* [Data supplied]:
__________________________________________________

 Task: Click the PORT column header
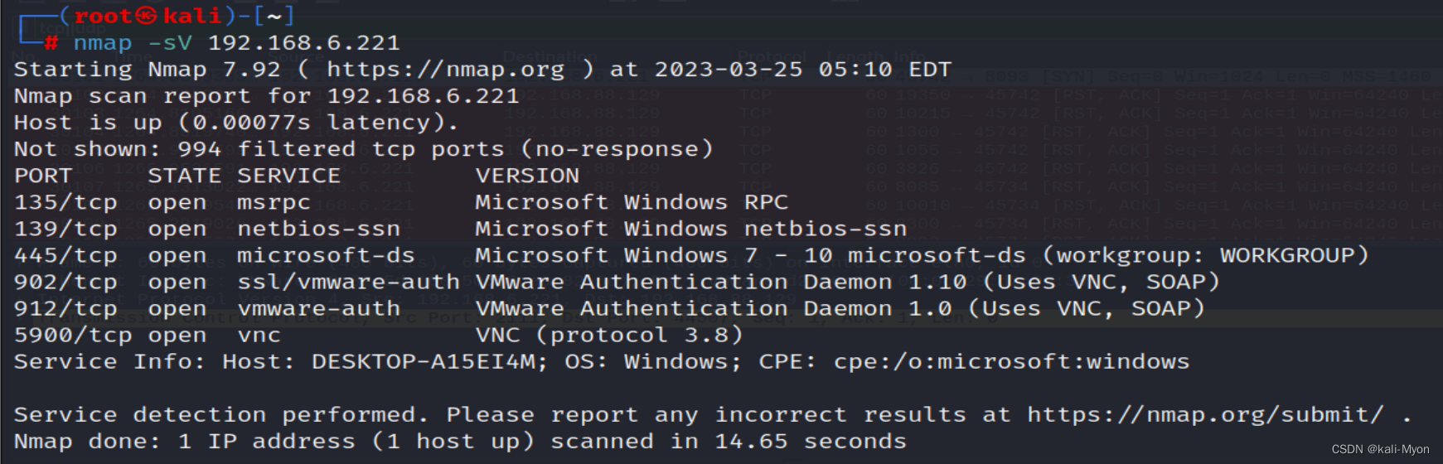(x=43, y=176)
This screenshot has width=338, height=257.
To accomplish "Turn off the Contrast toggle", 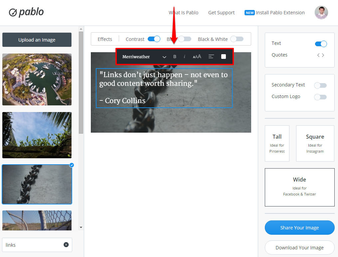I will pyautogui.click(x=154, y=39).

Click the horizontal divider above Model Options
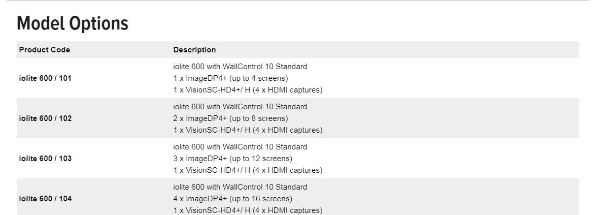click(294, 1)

__________________________________________________

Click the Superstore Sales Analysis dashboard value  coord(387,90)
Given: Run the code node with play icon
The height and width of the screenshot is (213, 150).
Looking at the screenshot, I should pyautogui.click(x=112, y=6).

__________________________________________________

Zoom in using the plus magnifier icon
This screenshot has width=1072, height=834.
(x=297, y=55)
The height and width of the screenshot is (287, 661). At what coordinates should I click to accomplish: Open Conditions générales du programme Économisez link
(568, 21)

__________________________________________________

* [What to produce]:
How many lines of the material above contain the word "icon"? Answer with the number only.

* [Exercise solution]:
2